__Work to be completed__. From the records below, set down exactly the lines starting with the line that contains "Click Launch plan Integrations checkmark icon" and going on through the line that contains "This screenshot has height=582, width=1000.". Nothing else is wanted.

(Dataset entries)
%%
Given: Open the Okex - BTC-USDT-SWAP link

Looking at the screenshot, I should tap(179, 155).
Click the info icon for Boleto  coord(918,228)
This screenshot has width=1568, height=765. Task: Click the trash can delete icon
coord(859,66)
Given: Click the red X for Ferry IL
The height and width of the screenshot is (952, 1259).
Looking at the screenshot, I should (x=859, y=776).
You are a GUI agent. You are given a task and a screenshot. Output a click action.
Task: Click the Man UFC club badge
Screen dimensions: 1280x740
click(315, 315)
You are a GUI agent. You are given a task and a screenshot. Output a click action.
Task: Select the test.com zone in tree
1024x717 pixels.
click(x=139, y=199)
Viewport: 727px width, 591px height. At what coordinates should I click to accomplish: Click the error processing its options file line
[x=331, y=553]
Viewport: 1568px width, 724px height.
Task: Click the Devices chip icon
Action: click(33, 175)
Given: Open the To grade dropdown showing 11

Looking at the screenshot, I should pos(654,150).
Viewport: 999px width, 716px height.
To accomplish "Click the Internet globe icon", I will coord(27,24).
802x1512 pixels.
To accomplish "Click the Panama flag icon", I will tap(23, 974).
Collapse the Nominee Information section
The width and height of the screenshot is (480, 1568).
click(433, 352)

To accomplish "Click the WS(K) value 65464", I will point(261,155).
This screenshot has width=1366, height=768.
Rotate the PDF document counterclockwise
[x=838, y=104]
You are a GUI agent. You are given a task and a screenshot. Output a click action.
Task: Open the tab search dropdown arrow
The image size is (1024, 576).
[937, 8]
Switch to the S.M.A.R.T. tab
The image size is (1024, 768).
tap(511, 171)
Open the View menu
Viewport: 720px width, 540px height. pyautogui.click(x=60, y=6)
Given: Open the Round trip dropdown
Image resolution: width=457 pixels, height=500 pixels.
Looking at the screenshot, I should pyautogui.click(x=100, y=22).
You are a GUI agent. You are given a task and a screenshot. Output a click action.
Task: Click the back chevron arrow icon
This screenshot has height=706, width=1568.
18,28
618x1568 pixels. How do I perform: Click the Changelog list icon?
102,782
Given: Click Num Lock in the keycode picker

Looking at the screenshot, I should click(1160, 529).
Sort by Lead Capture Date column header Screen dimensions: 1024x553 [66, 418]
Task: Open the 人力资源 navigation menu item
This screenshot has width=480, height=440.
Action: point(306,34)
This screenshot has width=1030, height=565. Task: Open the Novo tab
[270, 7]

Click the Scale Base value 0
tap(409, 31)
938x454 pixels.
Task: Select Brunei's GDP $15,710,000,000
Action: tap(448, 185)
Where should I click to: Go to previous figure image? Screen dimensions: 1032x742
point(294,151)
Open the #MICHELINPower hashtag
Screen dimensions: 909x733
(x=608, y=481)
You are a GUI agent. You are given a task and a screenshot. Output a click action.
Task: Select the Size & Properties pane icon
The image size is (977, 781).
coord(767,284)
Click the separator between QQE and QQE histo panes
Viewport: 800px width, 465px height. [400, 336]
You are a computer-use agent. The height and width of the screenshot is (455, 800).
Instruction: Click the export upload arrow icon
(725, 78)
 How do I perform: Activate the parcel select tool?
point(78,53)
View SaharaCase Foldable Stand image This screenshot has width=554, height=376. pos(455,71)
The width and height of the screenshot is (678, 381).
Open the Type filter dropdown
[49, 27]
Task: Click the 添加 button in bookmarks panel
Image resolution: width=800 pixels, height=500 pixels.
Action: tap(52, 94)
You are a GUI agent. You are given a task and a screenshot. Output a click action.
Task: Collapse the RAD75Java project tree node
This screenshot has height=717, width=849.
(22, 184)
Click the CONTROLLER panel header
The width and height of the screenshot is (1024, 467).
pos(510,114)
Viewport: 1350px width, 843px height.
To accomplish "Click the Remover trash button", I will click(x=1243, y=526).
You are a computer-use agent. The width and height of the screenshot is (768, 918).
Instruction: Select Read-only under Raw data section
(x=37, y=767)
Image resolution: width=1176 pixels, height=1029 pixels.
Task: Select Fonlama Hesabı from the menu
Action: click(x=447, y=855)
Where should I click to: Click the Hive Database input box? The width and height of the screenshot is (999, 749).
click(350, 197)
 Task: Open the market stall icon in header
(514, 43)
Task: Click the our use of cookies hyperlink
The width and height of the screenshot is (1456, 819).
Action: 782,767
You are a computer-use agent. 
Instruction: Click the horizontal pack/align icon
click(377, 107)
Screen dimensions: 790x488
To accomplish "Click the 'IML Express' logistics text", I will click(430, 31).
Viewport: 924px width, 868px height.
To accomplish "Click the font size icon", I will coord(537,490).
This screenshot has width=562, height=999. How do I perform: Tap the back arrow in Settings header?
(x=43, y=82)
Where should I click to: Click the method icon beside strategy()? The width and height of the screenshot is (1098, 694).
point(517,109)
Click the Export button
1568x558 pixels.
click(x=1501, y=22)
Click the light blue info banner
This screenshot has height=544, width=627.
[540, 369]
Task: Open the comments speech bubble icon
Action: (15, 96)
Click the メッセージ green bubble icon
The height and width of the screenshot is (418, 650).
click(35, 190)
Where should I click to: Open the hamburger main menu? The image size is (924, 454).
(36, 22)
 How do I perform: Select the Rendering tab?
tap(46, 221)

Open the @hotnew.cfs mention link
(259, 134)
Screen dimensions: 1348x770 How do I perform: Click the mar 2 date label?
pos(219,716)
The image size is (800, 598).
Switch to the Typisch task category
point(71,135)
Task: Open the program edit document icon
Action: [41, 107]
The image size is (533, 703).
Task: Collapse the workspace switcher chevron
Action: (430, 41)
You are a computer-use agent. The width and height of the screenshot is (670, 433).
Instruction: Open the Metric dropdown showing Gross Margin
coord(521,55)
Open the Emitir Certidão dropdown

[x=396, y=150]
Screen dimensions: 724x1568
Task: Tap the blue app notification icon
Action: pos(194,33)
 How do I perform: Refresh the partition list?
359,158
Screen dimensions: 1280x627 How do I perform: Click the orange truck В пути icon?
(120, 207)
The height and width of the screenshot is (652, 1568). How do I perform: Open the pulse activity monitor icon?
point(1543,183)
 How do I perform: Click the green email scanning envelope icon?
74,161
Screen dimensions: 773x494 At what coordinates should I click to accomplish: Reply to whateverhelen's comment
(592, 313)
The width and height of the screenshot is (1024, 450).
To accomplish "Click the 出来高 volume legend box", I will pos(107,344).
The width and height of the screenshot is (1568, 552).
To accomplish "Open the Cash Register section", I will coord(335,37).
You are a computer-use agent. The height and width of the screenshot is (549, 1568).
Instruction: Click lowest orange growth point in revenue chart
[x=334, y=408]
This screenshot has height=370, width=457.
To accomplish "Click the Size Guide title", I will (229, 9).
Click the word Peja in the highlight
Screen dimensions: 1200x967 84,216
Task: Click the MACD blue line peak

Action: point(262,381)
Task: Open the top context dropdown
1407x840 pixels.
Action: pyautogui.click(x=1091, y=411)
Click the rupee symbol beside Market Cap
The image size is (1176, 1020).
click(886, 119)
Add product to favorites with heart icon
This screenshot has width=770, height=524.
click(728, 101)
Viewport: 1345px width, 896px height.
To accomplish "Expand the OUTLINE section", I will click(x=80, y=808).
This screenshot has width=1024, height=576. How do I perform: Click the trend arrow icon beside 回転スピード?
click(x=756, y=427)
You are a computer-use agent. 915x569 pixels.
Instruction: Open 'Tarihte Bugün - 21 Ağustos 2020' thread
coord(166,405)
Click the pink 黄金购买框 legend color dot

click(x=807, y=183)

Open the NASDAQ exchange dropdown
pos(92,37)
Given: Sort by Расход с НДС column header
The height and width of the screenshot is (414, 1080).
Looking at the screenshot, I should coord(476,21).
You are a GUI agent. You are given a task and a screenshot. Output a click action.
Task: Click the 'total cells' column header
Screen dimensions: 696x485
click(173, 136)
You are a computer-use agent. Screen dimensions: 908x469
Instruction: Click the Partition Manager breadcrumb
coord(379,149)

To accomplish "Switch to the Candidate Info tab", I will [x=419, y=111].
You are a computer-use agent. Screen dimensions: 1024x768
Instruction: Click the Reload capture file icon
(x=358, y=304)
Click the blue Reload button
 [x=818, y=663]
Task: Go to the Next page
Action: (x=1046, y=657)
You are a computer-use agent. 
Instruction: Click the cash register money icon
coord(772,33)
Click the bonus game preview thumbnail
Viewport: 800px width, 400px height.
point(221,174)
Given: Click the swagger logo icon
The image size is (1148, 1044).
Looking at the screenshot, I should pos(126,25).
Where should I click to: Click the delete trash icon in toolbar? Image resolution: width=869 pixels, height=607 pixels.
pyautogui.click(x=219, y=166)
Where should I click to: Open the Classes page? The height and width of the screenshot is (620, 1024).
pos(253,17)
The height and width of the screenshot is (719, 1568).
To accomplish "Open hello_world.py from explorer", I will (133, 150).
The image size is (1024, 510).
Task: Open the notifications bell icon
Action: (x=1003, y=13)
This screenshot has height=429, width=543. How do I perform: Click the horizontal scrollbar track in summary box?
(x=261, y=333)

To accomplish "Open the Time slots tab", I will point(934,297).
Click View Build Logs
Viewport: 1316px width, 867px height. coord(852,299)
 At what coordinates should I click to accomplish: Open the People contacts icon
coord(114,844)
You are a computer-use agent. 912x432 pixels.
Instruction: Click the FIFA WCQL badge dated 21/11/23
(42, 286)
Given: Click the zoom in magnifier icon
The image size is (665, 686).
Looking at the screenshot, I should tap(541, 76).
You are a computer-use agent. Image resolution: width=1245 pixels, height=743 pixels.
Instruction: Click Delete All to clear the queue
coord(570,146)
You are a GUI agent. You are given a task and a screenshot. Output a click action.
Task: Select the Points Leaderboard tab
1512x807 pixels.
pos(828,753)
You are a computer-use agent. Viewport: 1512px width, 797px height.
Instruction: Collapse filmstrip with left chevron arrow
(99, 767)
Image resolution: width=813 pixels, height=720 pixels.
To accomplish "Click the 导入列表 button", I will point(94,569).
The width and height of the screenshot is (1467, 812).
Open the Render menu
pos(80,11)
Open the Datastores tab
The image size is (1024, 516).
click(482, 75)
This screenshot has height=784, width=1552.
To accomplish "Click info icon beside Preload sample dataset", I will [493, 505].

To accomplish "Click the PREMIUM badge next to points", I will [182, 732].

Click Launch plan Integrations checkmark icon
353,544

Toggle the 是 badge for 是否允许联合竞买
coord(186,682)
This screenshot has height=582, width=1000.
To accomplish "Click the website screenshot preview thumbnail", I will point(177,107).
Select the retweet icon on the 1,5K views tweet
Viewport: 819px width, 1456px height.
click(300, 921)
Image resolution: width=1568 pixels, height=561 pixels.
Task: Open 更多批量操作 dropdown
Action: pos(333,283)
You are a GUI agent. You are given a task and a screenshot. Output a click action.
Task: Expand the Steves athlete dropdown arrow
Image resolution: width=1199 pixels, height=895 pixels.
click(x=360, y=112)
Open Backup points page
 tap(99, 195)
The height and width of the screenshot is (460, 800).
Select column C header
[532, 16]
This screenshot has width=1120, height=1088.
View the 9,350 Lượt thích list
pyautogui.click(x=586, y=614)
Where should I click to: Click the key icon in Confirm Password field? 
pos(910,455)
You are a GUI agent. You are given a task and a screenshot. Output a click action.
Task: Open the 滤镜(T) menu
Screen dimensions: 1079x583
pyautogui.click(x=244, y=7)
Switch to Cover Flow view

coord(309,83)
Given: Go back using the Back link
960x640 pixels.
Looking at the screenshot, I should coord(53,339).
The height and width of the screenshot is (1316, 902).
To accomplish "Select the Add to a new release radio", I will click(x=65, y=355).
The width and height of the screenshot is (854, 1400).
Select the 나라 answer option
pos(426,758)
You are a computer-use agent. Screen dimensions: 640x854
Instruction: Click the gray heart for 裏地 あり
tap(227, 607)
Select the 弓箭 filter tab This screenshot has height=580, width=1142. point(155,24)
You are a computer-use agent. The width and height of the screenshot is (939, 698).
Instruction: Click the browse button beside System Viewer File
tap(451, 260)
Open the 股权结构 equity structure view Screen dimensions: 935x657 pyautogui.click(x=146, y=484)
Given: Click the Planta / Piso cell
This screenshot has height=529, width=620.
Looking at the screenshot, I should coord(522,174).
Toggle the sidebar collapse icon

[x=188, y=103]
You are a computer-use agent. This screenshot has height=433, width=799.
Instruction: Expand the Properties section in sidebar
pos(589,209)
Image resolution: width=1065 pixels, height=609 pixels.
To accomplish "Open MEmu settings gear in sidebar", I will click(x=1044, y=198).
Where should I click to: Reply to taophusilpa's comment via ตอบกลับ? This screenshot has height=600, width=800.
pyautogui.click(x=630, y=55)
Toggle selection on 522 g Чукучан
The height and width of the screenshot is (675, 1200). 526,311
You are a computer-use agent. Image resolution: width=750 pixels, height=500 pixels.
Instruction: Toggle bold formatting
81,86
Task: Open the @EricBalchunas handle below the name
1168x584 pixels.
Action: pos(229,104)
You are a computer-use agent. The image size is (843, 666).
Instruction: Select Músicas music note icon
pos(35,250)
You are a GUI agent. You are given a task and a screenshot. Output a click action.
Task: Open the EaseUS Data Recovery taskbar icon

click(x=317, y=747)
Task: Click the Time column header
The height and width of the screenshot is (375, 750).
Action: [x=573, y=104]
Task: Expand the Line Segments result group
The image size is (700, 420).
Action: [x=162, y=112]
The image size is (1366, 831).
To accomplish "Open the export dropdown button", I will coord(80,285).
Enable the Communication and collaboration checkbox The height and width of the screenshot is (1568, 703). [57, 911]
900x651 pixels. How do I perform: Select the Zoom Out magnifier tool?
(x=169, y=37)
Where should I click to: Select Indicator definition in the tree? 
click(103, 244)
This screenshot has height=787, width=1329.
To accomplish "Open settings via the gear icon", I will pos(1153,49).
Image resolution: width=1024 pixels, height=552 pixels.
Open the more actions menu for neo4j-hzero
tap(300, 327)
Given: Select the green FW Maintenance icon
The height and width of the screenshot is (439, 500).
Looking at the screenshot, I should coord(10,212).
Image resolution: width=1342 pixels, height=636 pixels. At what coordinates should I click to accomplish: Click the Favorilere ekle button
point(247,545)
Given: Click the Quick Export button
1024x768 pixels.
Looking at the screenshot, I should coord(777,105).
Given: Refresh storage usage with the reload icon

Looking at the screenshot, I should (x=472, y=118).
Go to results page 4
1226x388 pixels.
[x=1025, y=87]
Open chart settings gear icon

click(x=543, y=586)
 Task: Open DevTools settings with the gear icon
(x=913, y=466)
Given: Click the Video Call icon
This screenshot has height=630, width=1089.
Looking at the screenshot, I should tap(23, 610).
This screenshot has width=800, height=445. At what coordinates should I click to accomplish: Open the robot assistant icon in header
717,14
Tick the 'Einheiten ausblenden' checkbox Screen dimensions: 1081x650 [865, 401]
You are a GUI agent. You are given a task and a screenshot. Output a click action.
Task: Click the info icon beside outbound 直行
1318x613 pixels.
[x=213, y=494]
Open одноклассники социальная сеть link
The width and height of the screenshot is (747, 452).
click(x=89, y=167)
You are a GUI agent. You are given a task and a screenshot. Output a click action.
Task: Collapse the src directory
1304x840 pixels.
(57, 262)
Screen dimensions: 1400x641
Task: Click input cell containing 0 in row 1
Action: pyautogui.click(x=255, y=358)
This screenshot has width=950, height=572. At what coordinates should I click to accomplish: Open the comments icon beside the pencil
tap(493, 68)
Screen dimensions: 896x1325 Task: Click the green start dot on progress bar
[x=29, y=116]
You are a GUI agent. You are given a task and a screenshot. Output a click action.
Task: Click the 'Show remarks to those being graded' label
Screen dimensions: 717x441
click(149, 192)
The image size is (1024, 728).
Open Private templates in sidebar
%%
__Completed exercise__.
Click Launch plan Integrations checkmark icon
353,544

Toggle the 是 badge for 是否允许联合竞买
coord(186,682)
This screenshot has height=582, width=1000.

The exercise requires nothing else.